> **Exercise directions**
Nothing but the pictures should be dropped; repeat the rest of the data below exactly.

** Opening Supplied material block **

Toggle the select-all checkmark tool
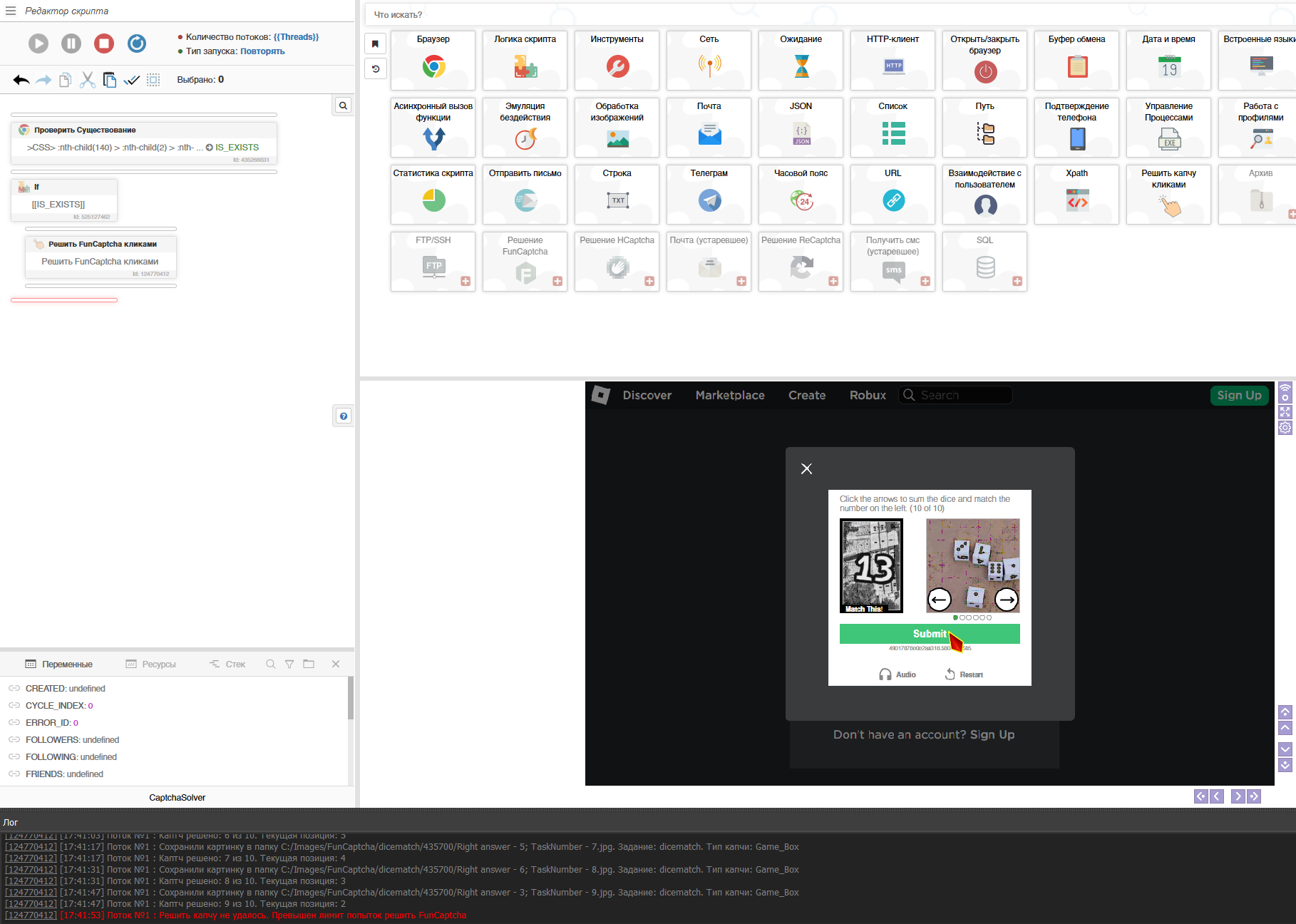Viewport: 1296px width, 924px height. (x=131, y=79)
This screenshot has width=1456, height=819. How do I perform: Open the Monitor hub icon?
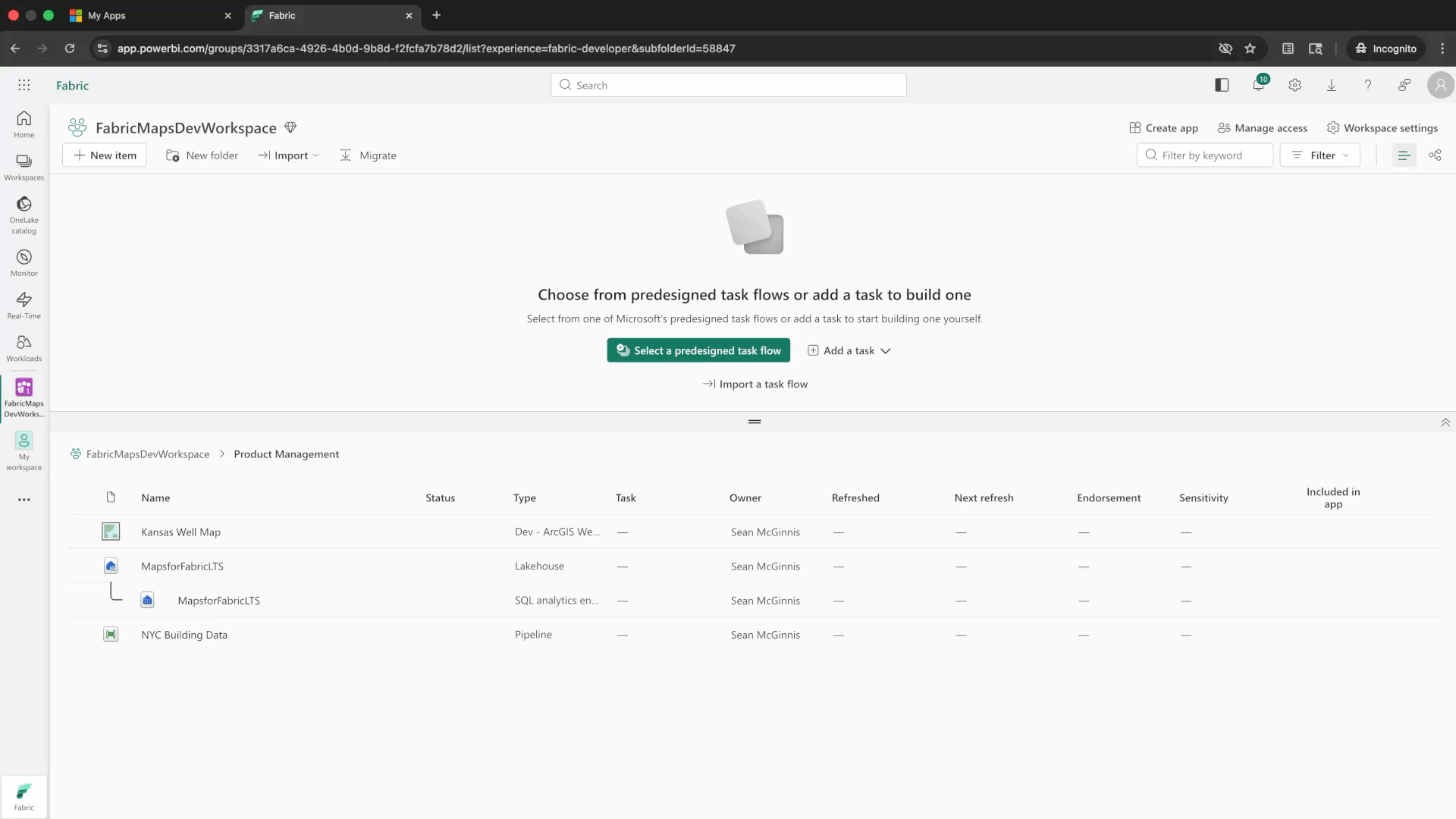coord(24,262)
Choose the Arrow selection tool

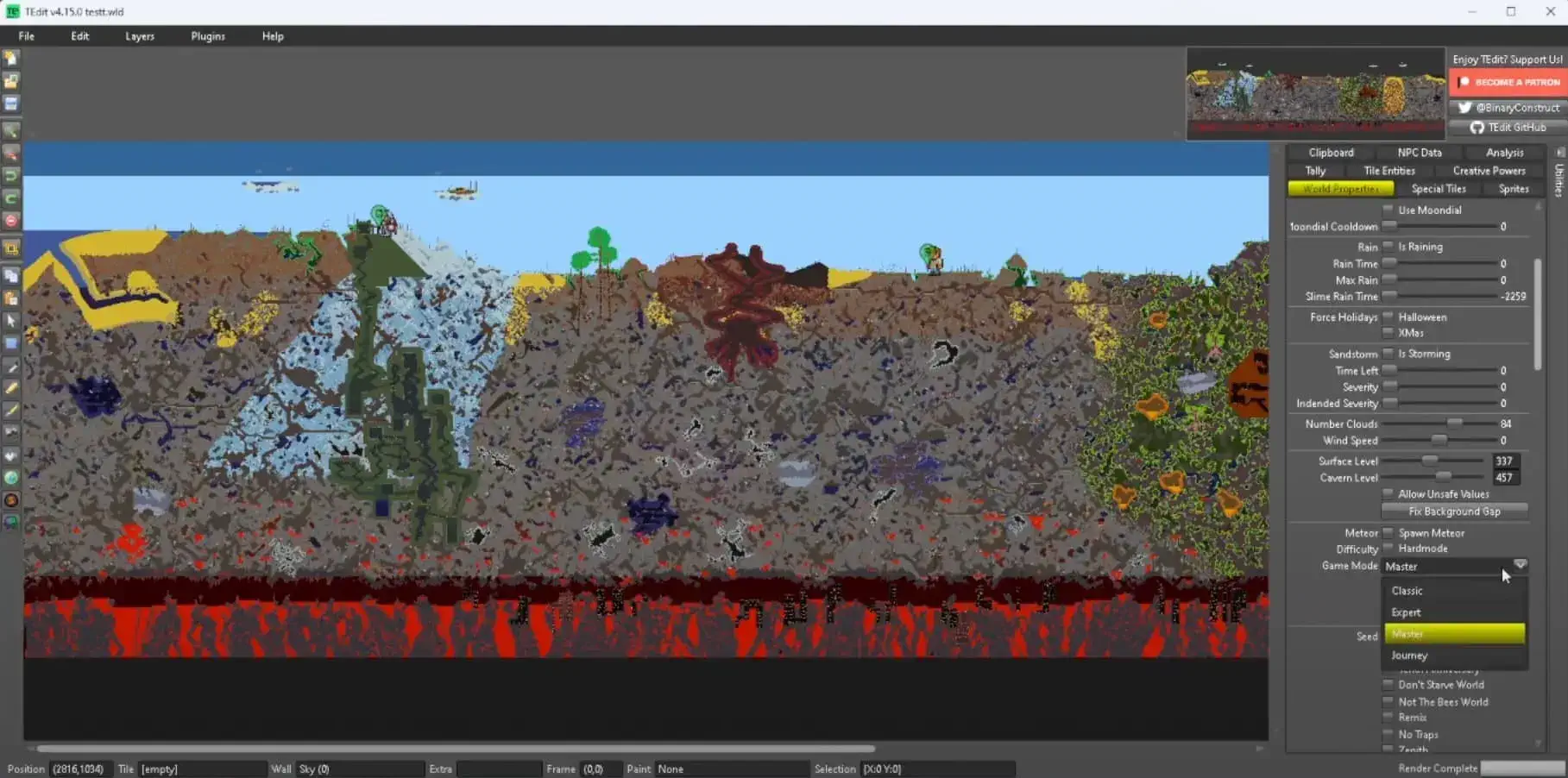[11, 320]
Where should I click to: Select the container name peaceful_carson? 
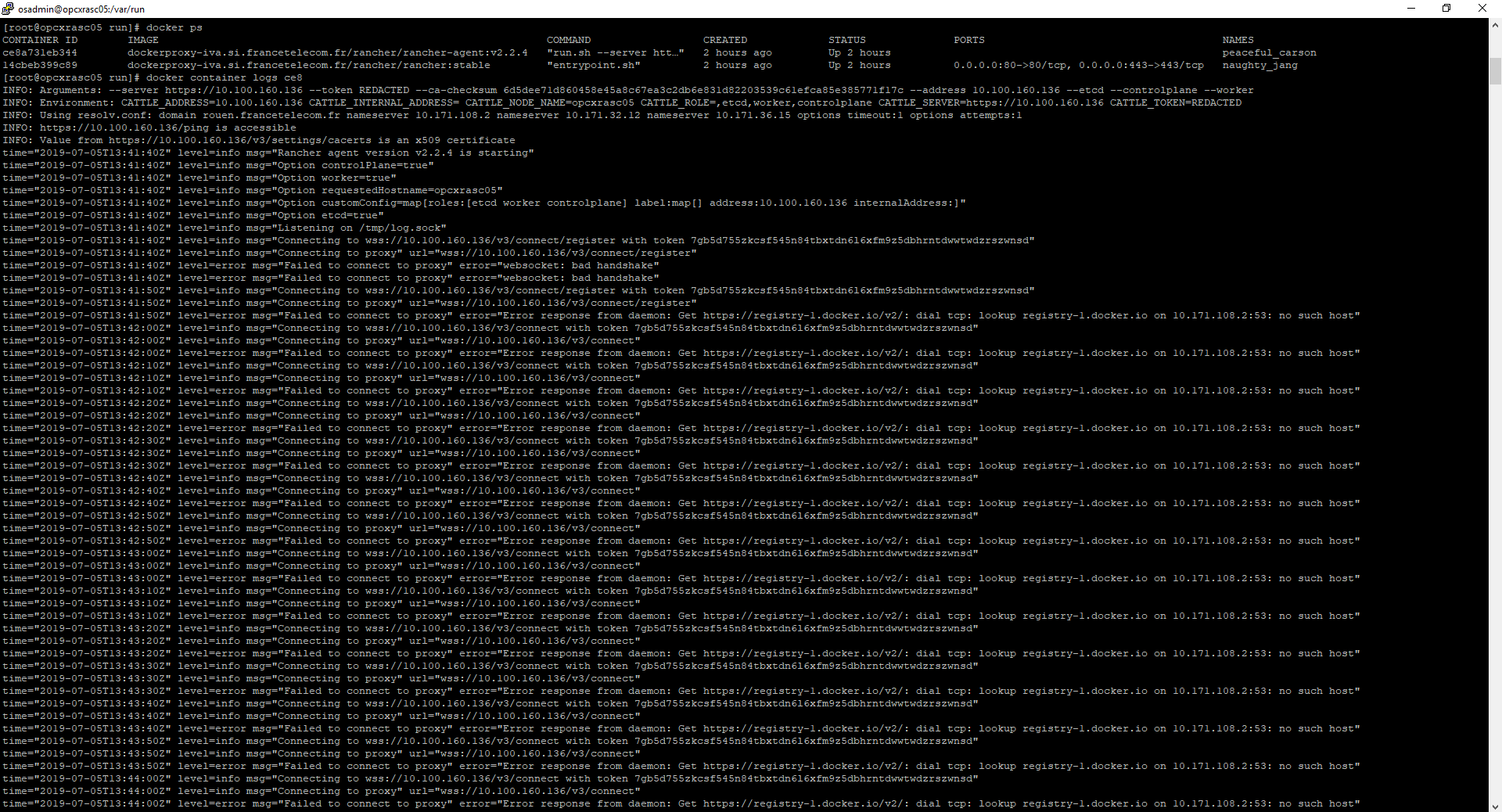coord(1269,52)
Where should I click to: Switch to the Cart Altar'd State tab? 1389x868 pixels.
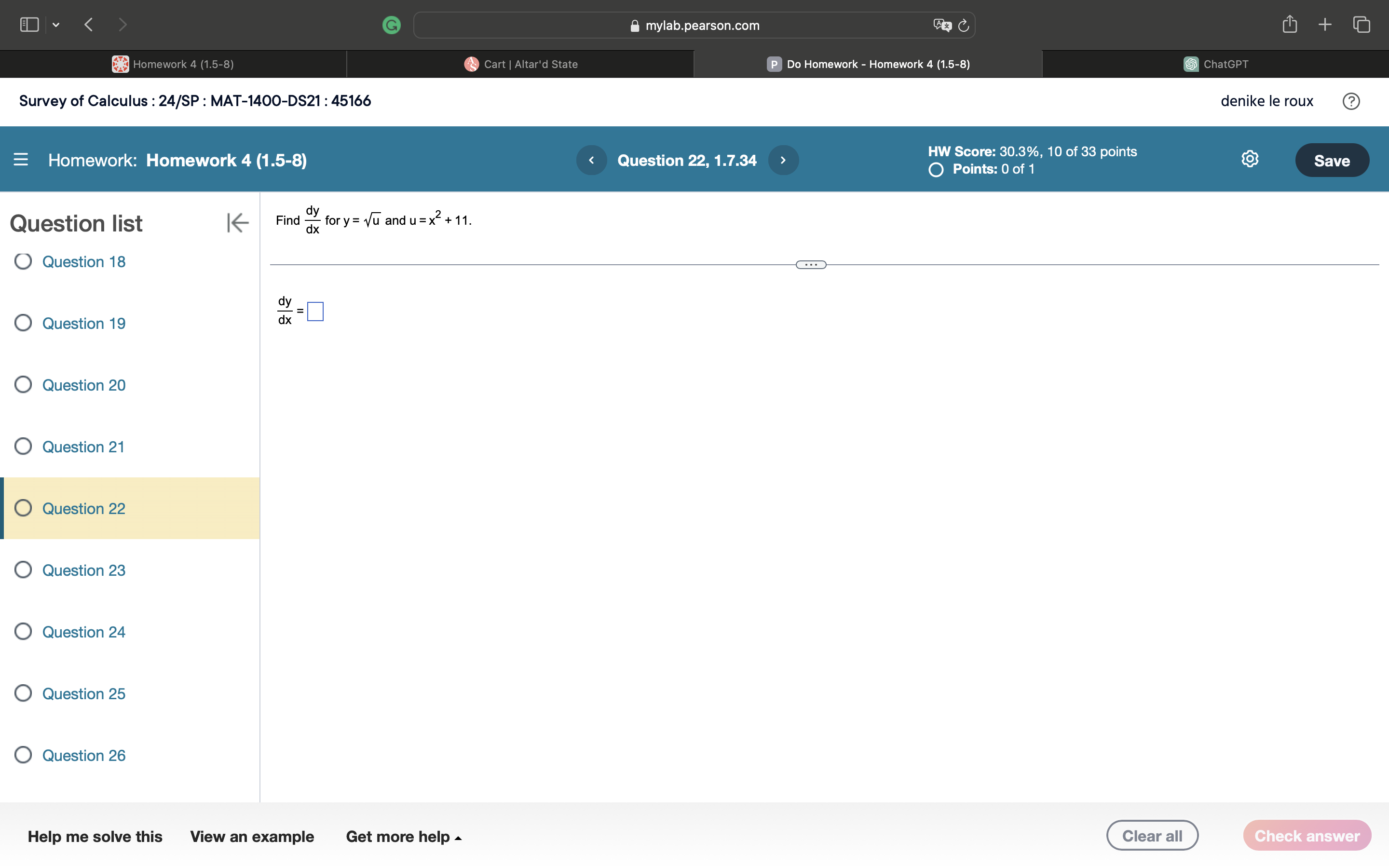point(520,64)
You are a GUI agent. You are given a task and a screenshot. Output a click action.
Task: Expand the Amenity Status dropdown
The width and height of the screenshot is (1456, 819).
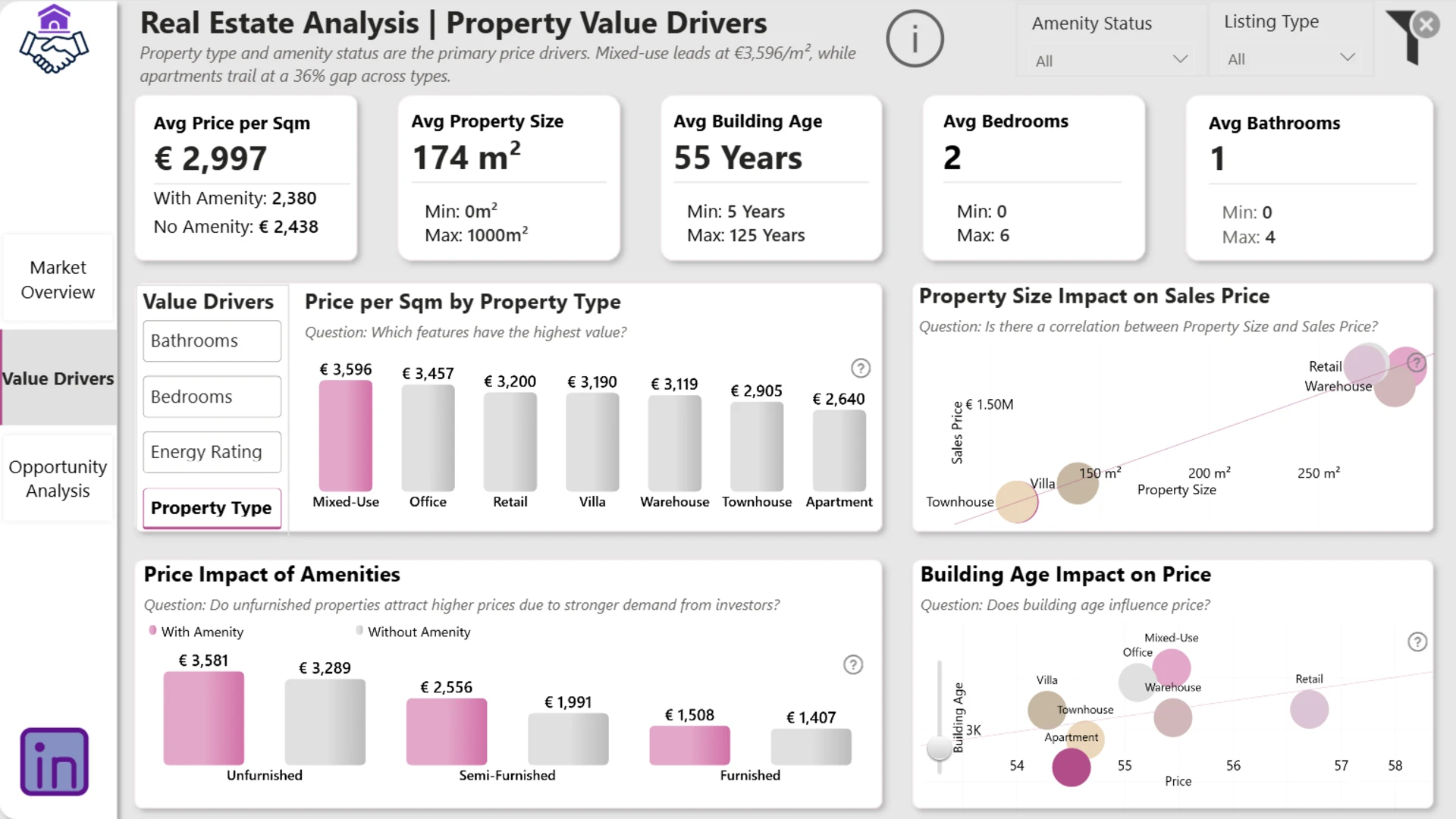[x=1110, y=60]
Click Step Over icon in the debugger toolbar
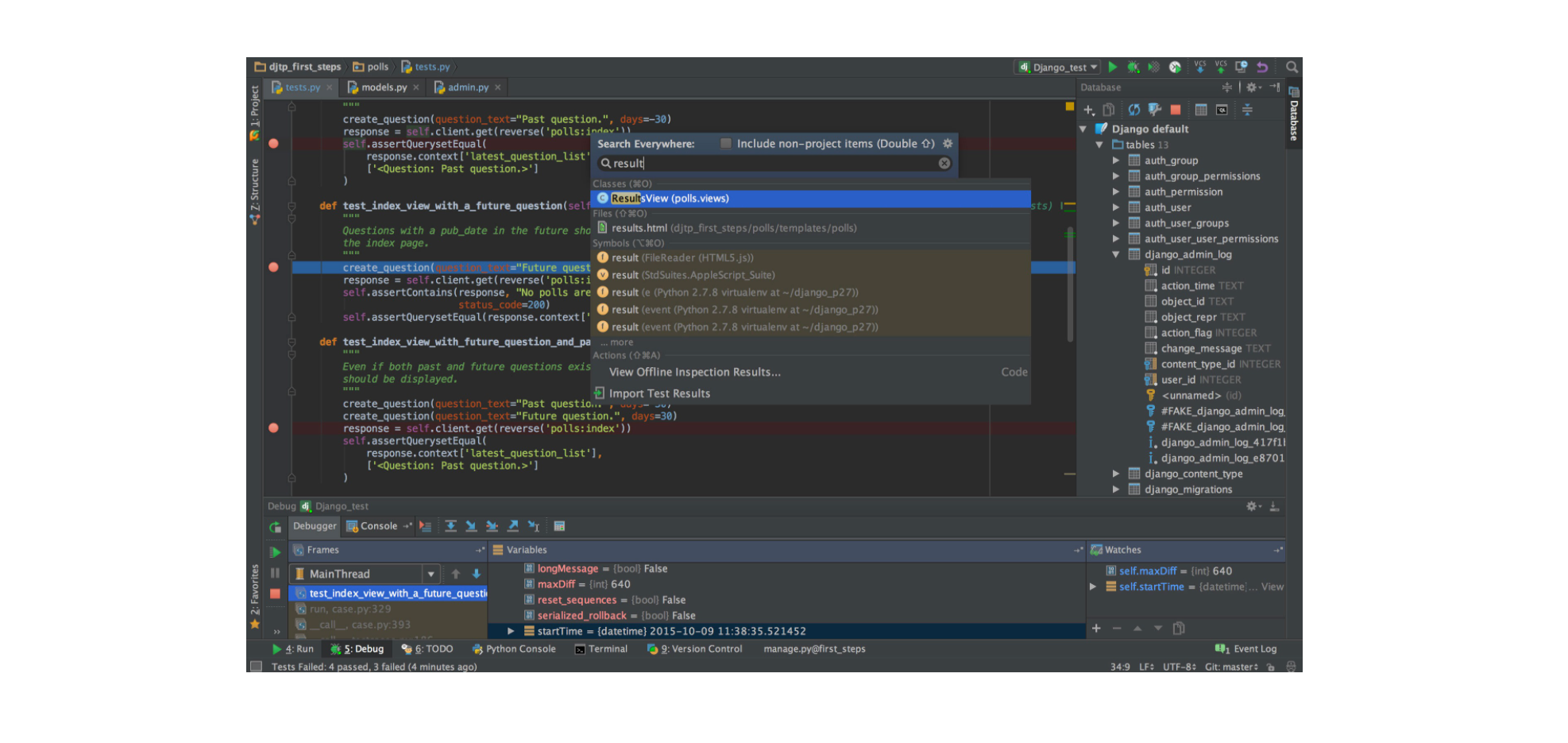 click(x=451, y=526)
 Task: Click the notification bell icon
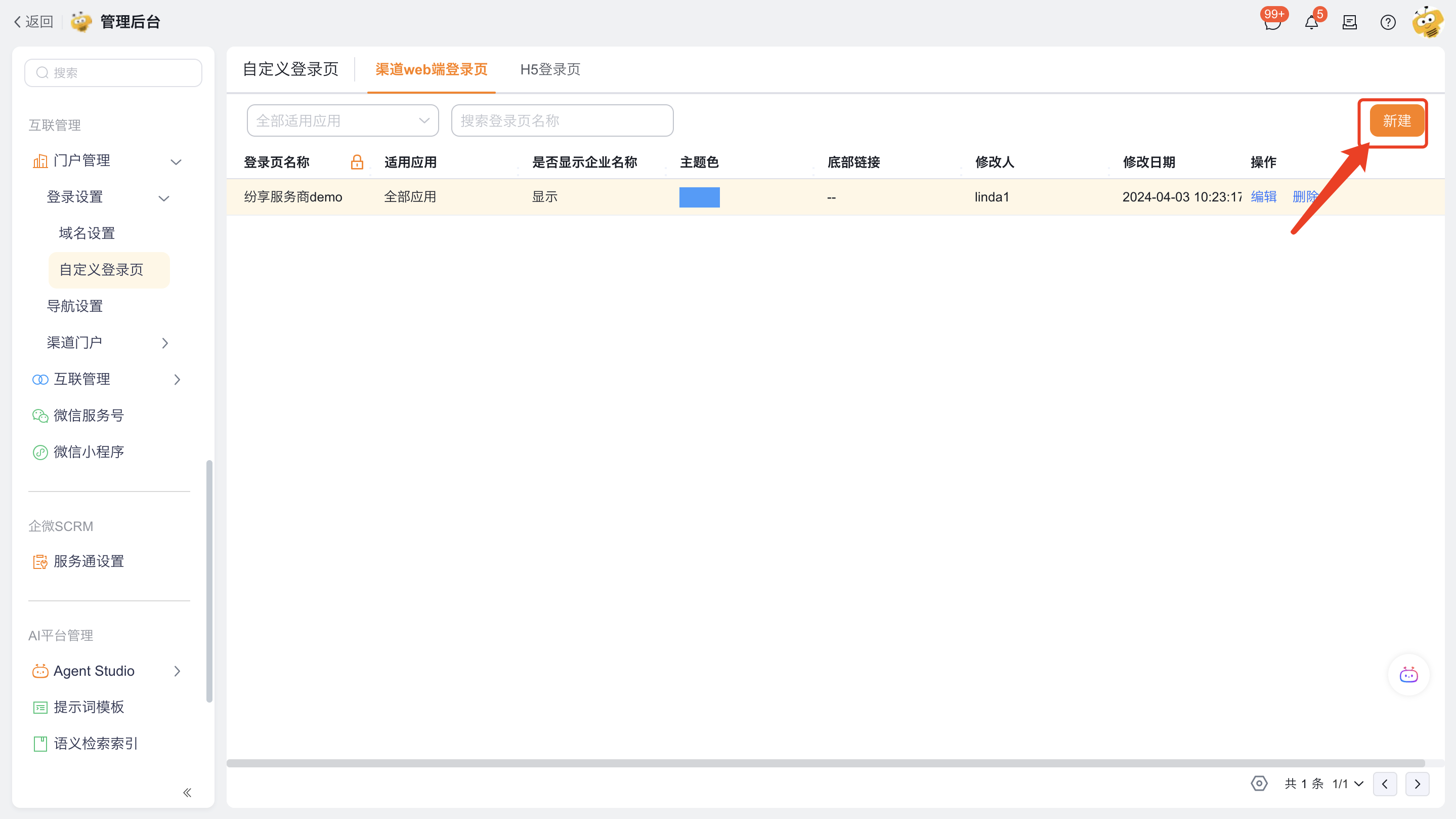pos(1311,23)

** Closing Supplied material block **

> **Solution below**
Toggle the select-all checkmark tool
Viewport: 1296px width, 924px height. (x=131, y=79)
This screenshot has width=1456, height=819. How do I perform: Open the Monitor hub icon?
coord(24,262)
Choose the Arrow selection tool

[11, 320]
Where should I click to: Select the container name peaceful_carson? 
coord(1269,52)
Where should I click to: Switch to the Cart Altar'd State tab? 1389x868 pixels.
point(520,64)
You are a GUI agent. You are given a task and a screenshot. Output a click action.
Task: Expand the Amenity Status dropdown
The width and height of the screenshot is (1456, 819).
[x=1110, y=60]
Click Step Over icon in the debugger toolbar
 click(x=451, y=526)
 Task: Click the notification bell icon
pos(1311,23)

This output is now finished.